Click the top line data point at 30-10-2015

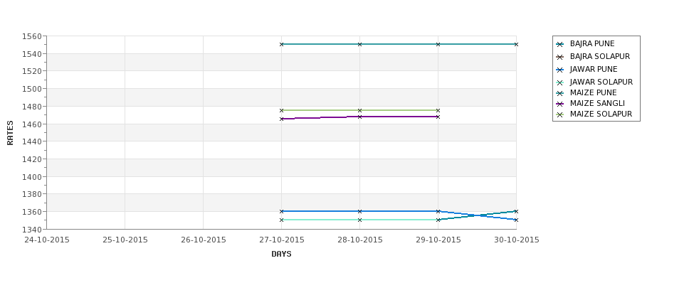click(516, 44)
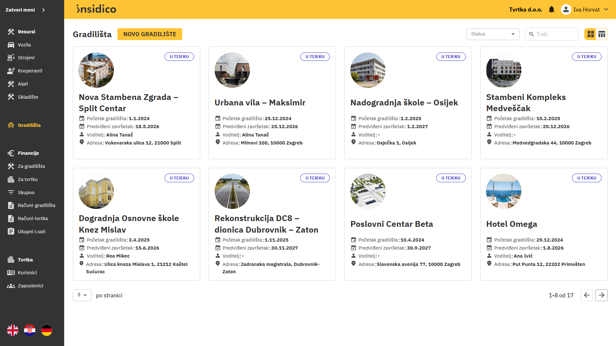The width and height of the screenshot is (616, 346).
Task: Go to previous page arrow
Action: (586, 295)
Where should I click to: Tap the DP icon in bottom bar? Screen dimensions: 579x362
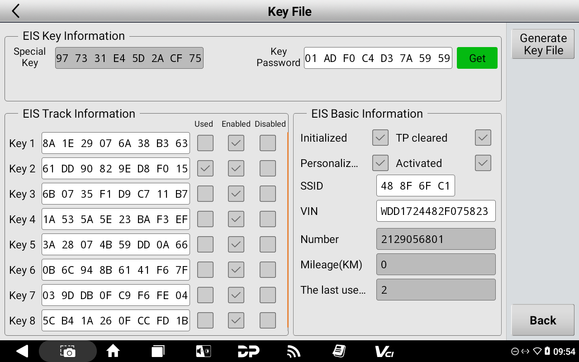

--

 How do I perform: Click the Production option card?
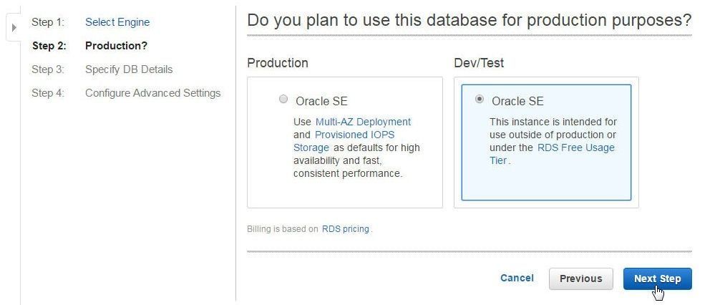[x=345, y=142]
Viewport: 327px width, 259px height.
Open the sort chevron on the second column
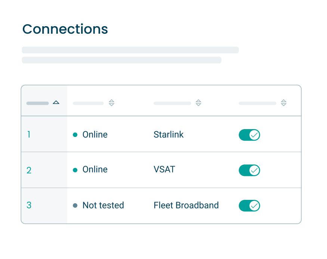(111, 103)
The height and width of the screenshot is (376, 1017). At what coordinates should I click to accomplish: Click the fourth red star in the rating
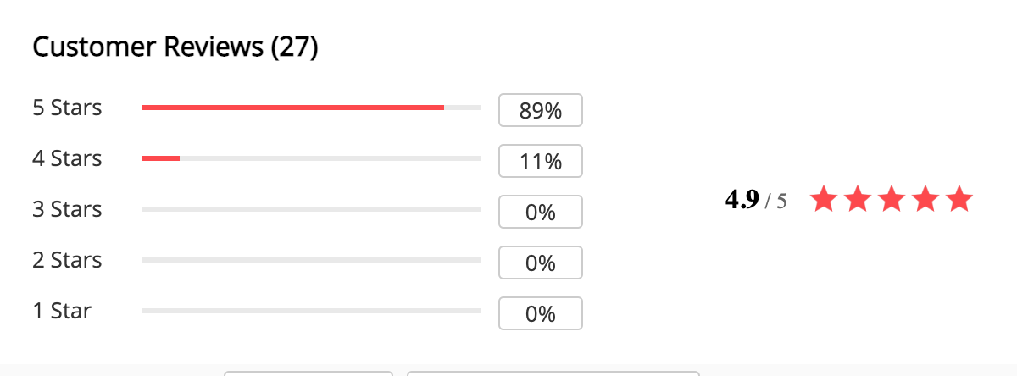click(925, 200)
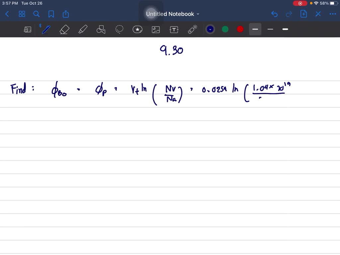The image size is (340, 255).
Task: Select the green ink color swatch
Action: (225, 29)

**WHAT TO PRODUCE**
From the line containing "Click the top line data point at 30-10-2015" through the line containing "Where should I", copy every line above exactly, without pictures.

**ANSWER SPACE**
Click the top line data point at 30-10-2015

click(516, 44)
The width and height of the screenshot is (616, 346).
Task: Go to previous page arrow
Action: (586, 295)
Where should I click to: Tap the DP icon in bottom bar? Screen dimensions: 579x362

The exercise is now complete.